JAM-IT! uses the jamette in the original context in the first half. The characters are oppressed poor people who want to be free to play their stick, drink their grog and dance their dance in spite of the authorities' ban on Canboulay activities. The second half is a bawdy parody of our current national circumstance: a petty despot tries to stop his subjects from wining and otherwise displaying any common behaviour at his ball. In the show, the jamettes win. And wine. In real life, this tableau is staged at a price of $250 in Queen's Hall, symbolism not lost on those audience members who themselves wanted to wine. You could watch the jamettes, but you were not encouraged, in those pristine surroundings, to be one. The 3canal Show brilliantly fuses several indigenous jamette arts into a production palatable to the patrons who can afford the price of the ticket. High production values, professionalism and artistic vision take 3canal's stagings consistently over par.
This year's ambitious attempt arguably goes even further, by medium and message, ramming home the idea that jamette culture is no longer of the diametre, but of the centre. And yet the jamette still has no place in decent society. Panorama was saddening. The glittering National Academy for the Performing Arts (Napa) was visible behind a high fence as pan side after pan side rolled by on filthy streets on the other side of the paling. Never was it clearer that the country has not resolved its issues about jamette culture: on the streets thousands of people massed for their festival, after their democratically elected government had poured money and resources into building a facility largely unsuitable for the majority of their indigenous arts. There will be no Panorama in the Napa, no Ramleela, and no Hosay. Carnival will come in a couple days and hordes of jamettes-for-a-day will wine enthusiastically for the cameras but they will do so on the road, not in any legitimate venue. Maybe that is what Carnival should be, palancing on the road (to borrow from the song almost certain to be Road March).
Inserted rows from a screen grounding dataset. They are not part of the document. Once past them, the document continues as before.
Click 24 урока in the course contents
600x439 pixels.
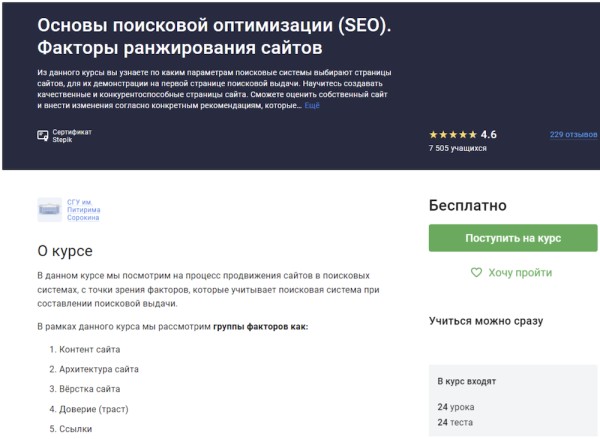tap(456, 407)
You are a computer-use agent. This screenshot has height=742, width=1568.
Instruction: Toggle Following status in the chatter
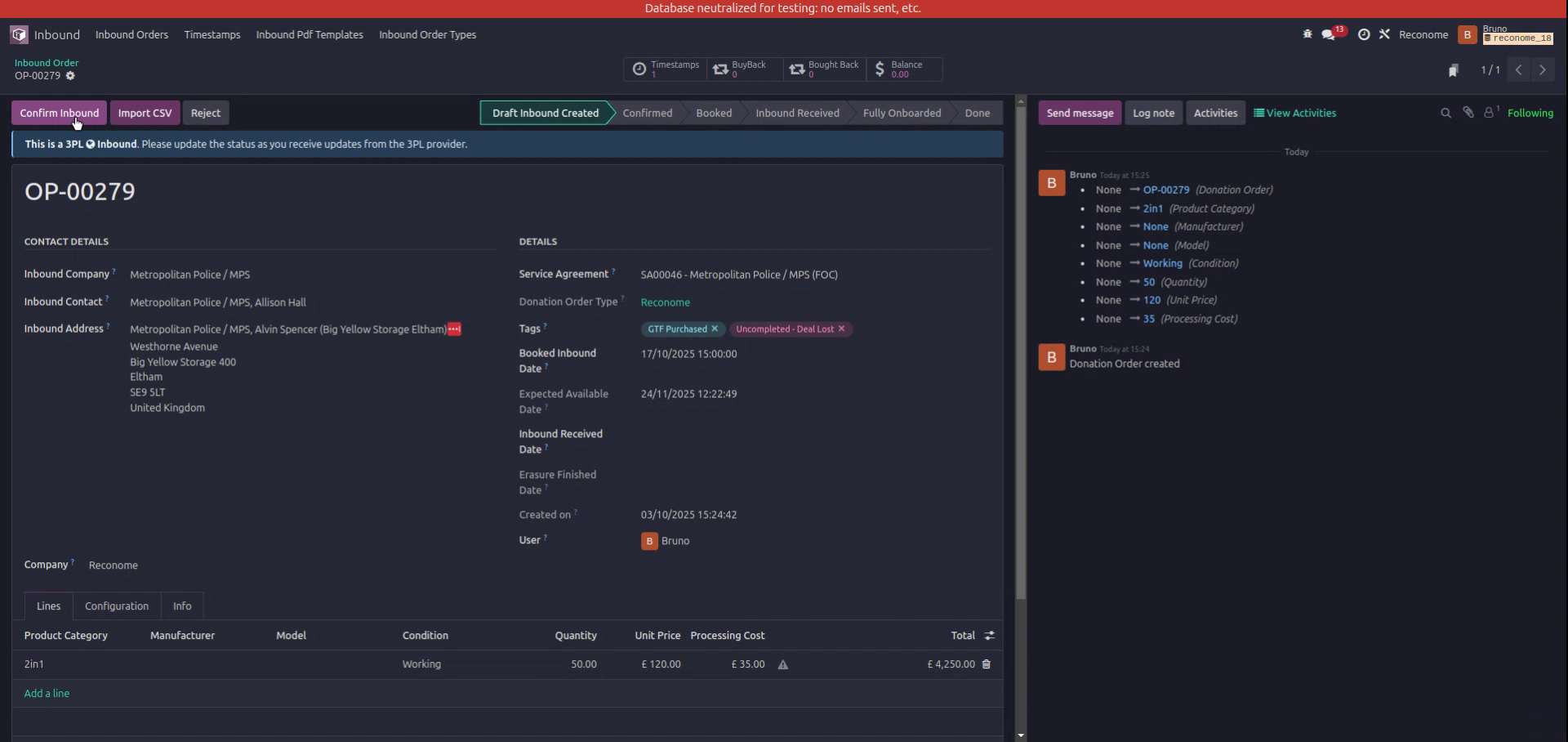[x=1530, y=113]
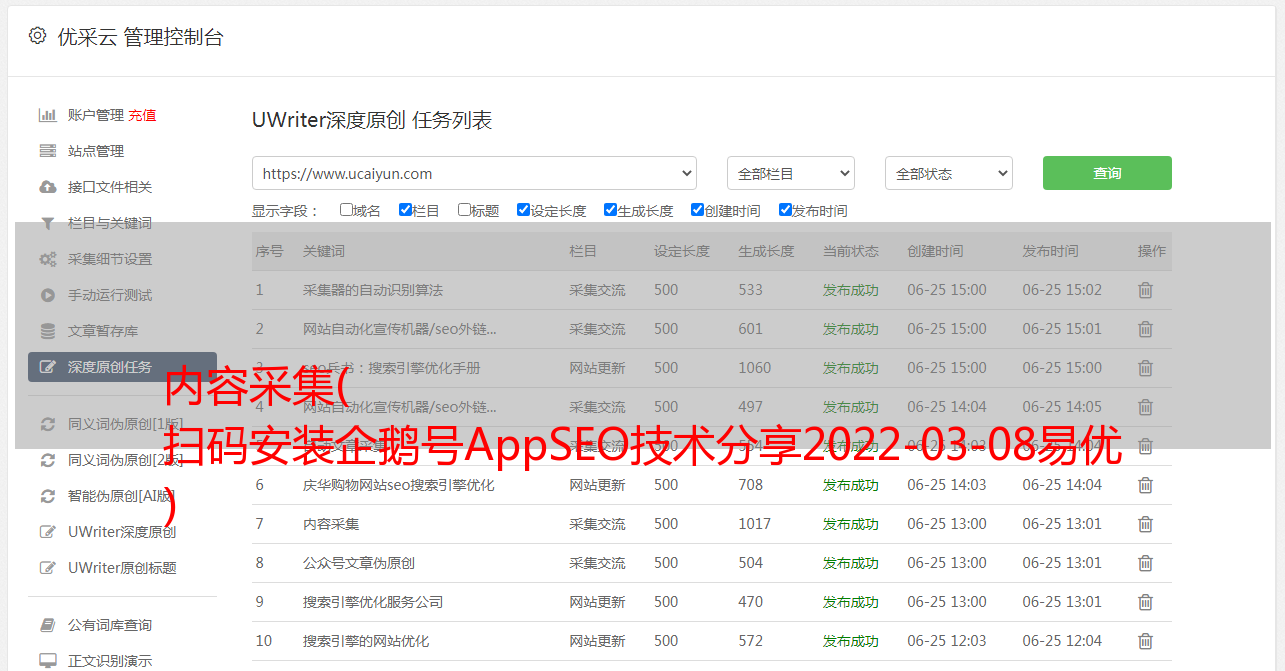Viewport: 1285px width, 671px height.
Task: Click the gear icon beside 优采云 管理控制台
Action: coord(37,36)
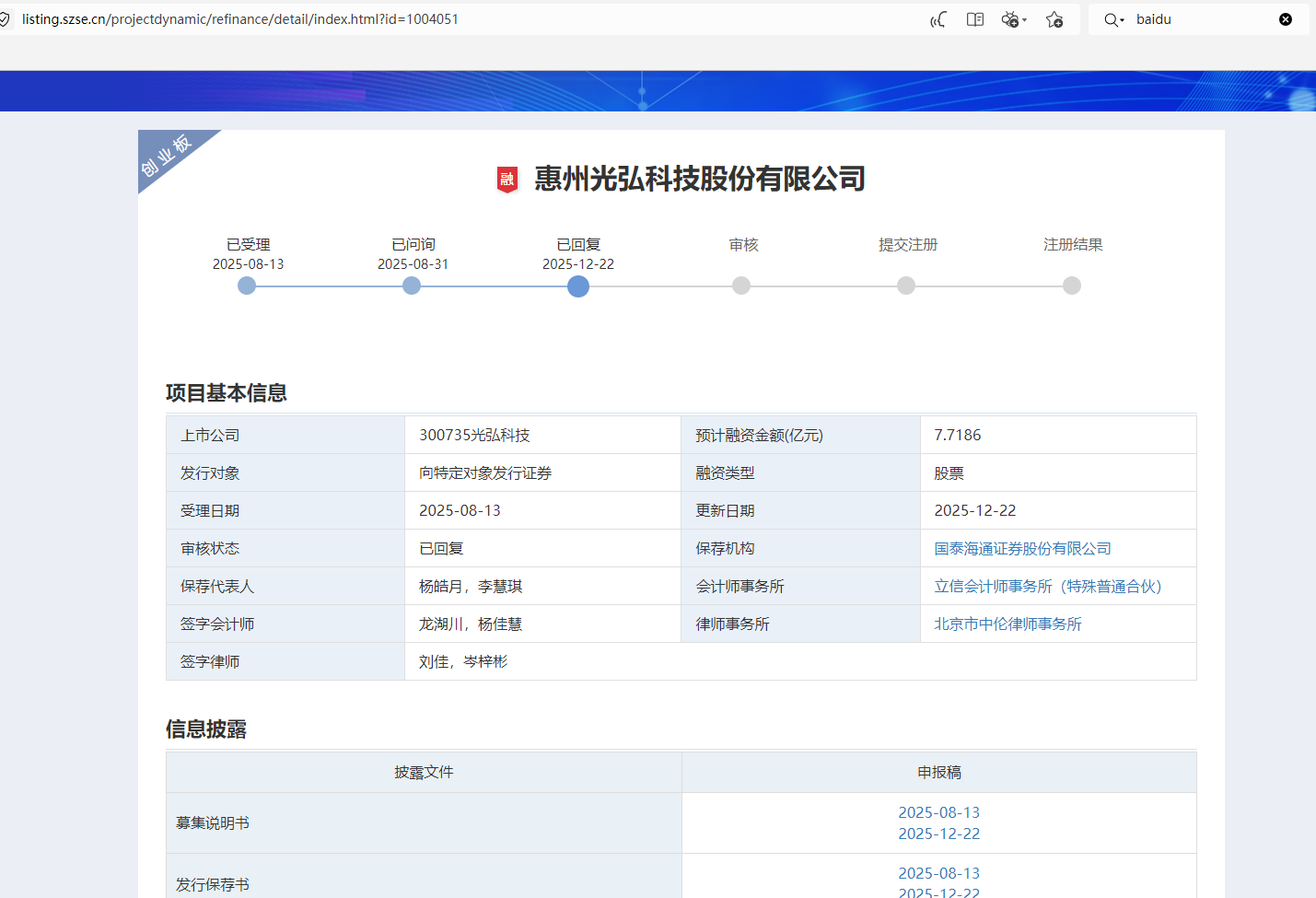Click the site security shield icon
This screenshot has width=1316, height=898.
point(5,19)
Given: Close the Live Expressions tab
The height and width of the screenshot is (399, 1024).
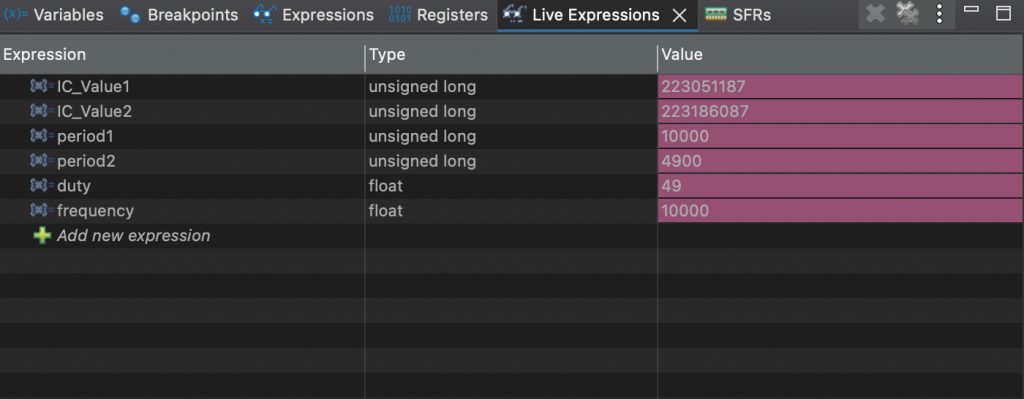Looking at the screenshot, I should [680, 15].
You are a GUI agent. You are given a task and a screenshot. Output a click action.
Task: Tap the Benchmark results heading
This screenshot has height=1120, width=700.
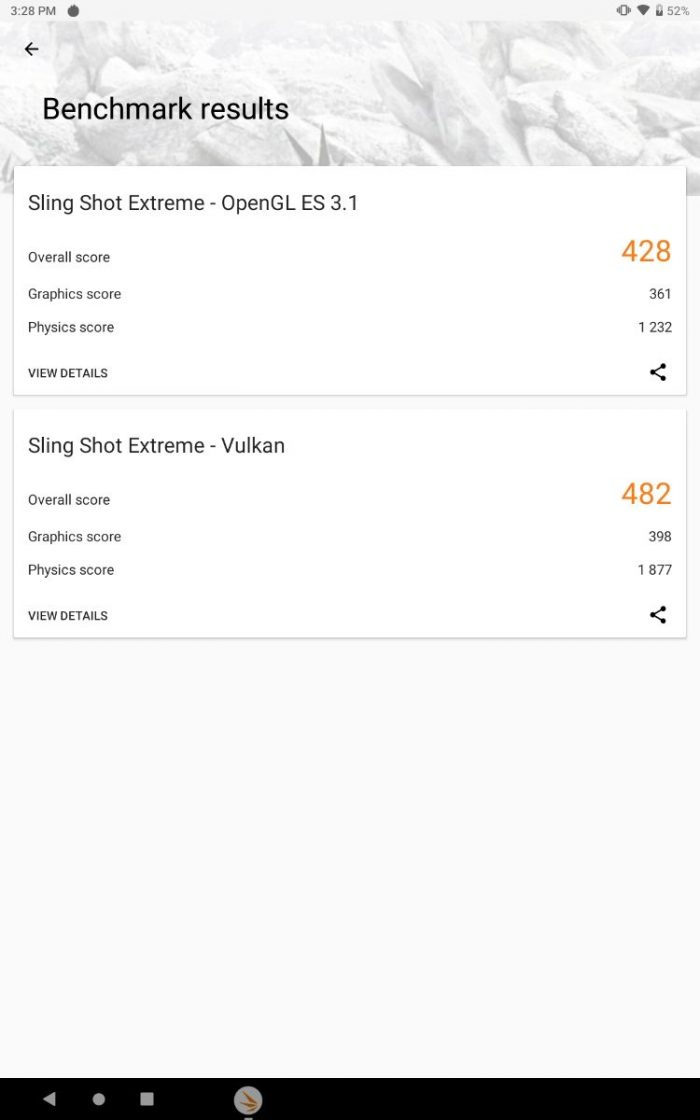click(x=166, y=109)
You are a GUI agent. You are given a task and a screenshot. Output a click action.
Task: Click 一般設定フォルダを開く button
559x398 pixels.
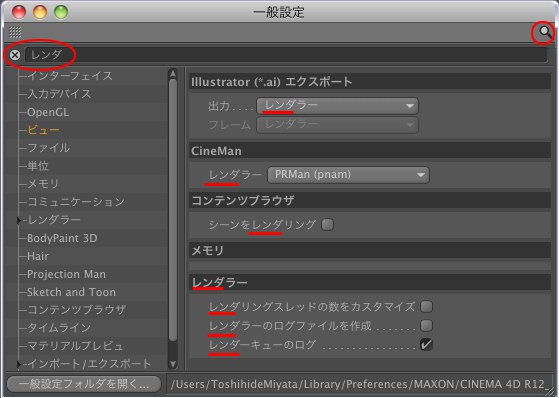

But even that contrasts unfavourably with the reality that these would-be jamettes have paid thousands of dollars, in most cases, to wear fashionable costumes and drink premium liquor behind a security cordon of large guards. Woe be unto any real jamette attempting to take a wine on those refined bambams. What good is jamette culture? JAM-IT! positions the jamette as the resistance against oppression, the voice of the people shown as mores, music, the arts. In the show, jamette equals freedom, not merely "to wine and have a good time... looking for a lime," as Rudder says in his song High Mas, but to express a cultural authenticity that cannot be found in the works of the Echoes Divine and the emperor's white-gloved manners. On the whole, historically, the jamette was the progenitor of mas as we knew it, pan, kaiso, limbo and stickfight. And then, somewhere down the road, the jamette took a bank job and the next thing you know he earned respectability. The culture he created has become a stagnant pool. Mas is a wasteland of recycled ideas and costumes. Calypso is near dead.
(Rapso is not calypso, in the same way soca is not calypso, though they stem from a common root.) The development of pan is being co-opted by the Japanese and we, the jamette's children, are helpless to stop it. Meanwhile, what has risen from us? Our new forms are few and far between and mostly struggle for audience in the cacophony of the cultures we seem content to import. Looking at it all, from the stage to the streets to the panyards and the made-in-China mas camps, one comes to a dreadful conclusion about the mas that we all are playing. Jamette culture has not won. It is just another costume we have put on in this Carnival called Trinidad and Tobago.